Start of Source

Files

2.4 KiB

Lane notes — Category 5 (Auditability & Observability)

  • Owner: ztaylor
  • Last live-state check:
  • Fixtures: reuse gateway zeb-gateway-test + ref server arcade-eval-ref for generating tool-call traffic (see ../../config/targets.yaml; ref-server tunnel is ephemeral — re-establish if down).

Orientation (read before starting)

../../LIVE-POC.md → "Observability" + "Known behaviors". Key facts:

  • Logs → ELK via the Vector daemonset (works today; engine logs visible in Kibana with Tracing.TraceId/CorrelationId/NetCore.RequestPath).
  • Metrics → Grafana/Mimir via the Grafana Agent Operator (ServiceMonitor/PodMonitor scrape → remote_write to Mimir, tenant X-Scope-OrgID: k8s-backstage-v4). NOT ELK.
  • Engine OTLP metrics are dropped todayarcade-otel-collector:4318 doesn't resolve (no collector deployed). Confirmed in Kibana 2026-06-18.

Plan (the three signals + admin + residency)

  1. OTEL pipeline healthkubectl -n arcade get svc,deploy,pod | grep -i otel; check engine OTEL_EXPORTER_OTLP_* env + chart OTEL collector values. Confirm the drop.
  2. Metrics export remediation (primary objective; with the user — touches apps/arcade) — deploy/enable a collector so arcade-otel-collector:4318 resolves, then bridge into Prometheus/Mimir: EITHER (idiomatic) collector prometheus exporter /metrics + a ServiceMonitor (label release: prometheus-operator, NOT grafana-agent: external), OR (push) prometheusremotewrite exporter → http://mimir-nginx.mimir.observability-wus2/api/v1/push + X-Scope-OrgID: k8s-backstage-v4. Then generate tool-call traffic and confirm per-tool/per-user metrics appear in Grafana.
  3. Execution audit (logs) — make tool calls; query ELK for records with user/tool/ts/outcome; assess field completeness. (Arcade's own audit log covers admin actions only, by design.)
  4. Trace propagation — send a call with trace context; check it joins agent→tool (engine already emits TraceId in ELK; test whether OTEL traces export + join).
  5. Admin audit log — make an admin change (update a gateway); confirm it's logged in Arcade.
  6. Data residency — confirm no telemetry egresses to Arcade when self-hosted (collector/exporter targets ST-internal only).
  7. InfoSec sign-off (Dane) — gate dependency, not ours to execute; record status.

Log

  • (start here)

End of Source
Start of Information shown

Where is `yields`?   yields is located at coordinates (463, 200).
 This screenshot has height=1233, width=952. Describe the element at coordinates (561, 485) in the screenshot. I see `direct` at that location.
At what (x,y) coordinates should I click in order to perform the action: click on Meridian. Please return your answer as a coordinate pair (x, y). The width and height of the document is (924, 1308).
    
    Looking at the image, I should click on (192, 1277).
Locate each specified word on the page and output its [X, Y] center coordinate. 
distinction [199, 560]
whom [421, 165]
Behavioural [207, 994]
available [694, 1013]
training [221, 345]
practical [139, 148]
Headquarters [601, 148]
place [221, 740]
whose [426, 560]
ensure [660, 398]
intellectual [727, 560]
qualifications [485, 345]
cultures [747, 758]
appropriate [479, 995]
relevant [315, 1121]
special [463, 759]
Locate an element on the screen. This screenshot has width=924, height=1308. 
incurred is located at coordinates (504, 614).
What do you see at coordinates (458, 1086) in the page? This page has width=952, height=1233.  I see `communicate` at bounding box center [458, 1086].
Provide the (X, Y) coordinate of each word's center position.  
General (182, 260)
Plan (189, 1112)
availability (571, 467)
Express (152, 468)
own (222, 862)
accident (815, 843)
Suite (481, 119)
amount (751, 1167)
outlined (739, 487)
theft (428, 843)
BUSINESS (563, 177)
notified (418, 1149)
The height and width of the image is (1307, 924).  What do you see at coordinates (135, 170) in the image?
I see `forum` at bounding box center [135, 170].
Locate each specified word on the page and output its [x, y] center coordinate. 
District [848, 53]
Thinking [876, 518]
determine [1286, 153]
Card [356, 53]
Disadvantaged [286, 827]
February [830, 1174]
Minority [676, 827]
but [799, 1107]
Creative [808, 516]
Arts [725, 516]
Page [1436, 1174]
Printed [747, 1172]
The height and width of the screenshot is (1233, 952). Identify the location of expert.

End of Information shown

What you should do: From the lane notes, copy out the stretch from "2. Metrics export" through "only, by design.)" word for word.

Answer in full:
2. Metrics export remediation (primary objective; with the user — touches apps/arcade) — deploy/enable a collector so arcade-otel-collector:4318 resolves, then bridge into Prometheus/Mimir: EITHER (idiomatic) collector prometheus exporter /metrics + a ServiceMonitor (label release: prometheus-operator, NOT grafana-agent: external), OR (push) prometheusremotewrite exporter → http://mimir-nginx.mimir.observability-wus2/api/v1/push + X-Scope-OrgID: k8s-backstage-v4. Then generate tool-call traffic and confirm per-tool/per-user metrics appear in Grafana.
  3. Execution audit (logs) — make tool calls; query ELK for records with user/tool/ts/outcome; assess field completeness. (Arcade's own audit log covers admin actions only, by design.)